Champlain ou Petit-Champlain

Monsieur Labeaume lance un défi à l’archéologue Jean-Yves Pintal: retrouver le corps de Samuel de Champlain. L’archéologue sait que les chances de le retrouver sont minimes (Le Soleil, 7 novembre, p. 10).

L’emplacement de la tombe a sans doute été labouré et mis sens dessus dessous à plusieurs reprises depuis 1625. Le corps aura peut-être été emporté au ciel.

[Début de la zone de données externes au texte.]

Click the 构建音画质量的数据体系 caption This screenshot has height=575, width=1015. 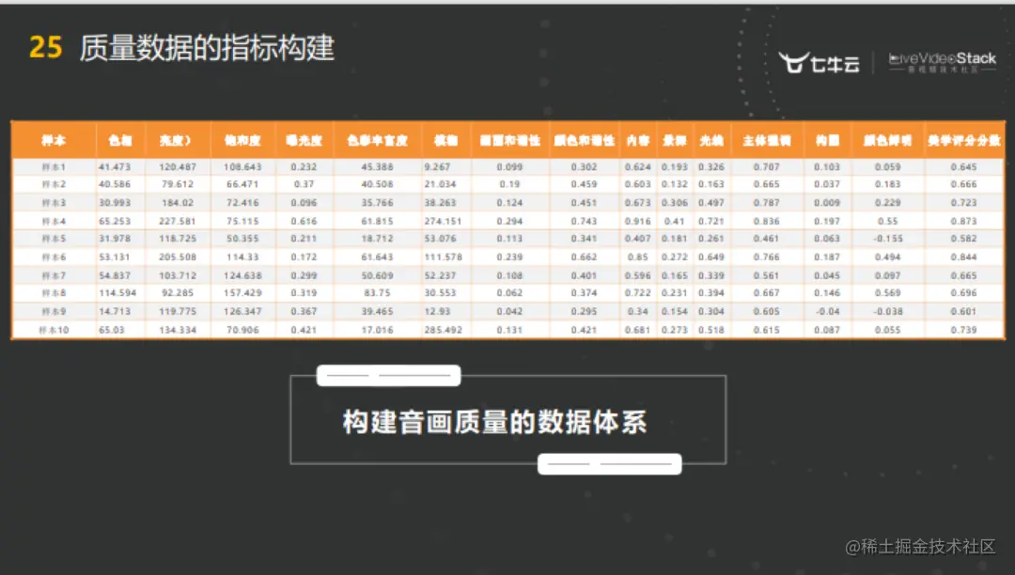coord(496,422)
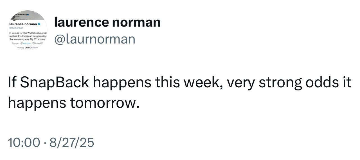Click the small "laurence norman" name inside avatar

click(23, 24)
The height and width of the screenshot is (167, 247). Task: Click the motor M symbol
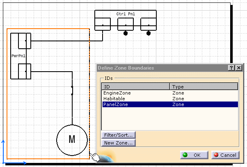72,140
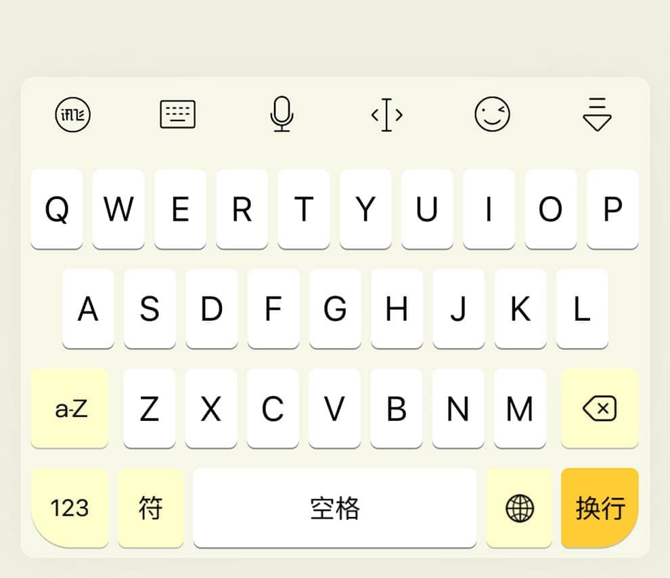Viewport: 670px width, 578px height.
Task: Select the text cursor movement icon
Action: [x=386, y=114]
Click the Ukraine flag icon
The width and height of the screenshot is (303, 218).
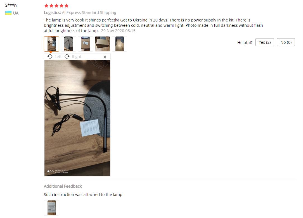click(8, 13)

Ou peut-être a-t-il changé de nom et adopté le patronyme Petit-Champlain. 

S’il hante encore Québec, on devrait chercher un «Petit-Champlain» et circonscrire les fouilles au quartier auquel il a donné son nom, sous le macadam de la rue ou même sous le théâtre du même nom. 

La renommée du lieu-dit de la basse-ville repose sur la mémoire des ancêtres et sur les dires des générations qui se sont succédé depuis le 17e siècle. Le toponyme, officialisé par l’administration municipale au début du 20e, doit constituer un indice du secteur où se cache, sous son aspect juvénile, le fondateur de Québec. Il est possible qu’avec le temps, la déformation du qu’en-dira-t-on et les mauvaises traductions aient déformé le patronyme et le toponyme. 

Somme toute, il faut cesser de rechercher les ossements de Champlain et se concentrer plutôt sur ceux de Petit-Champlain.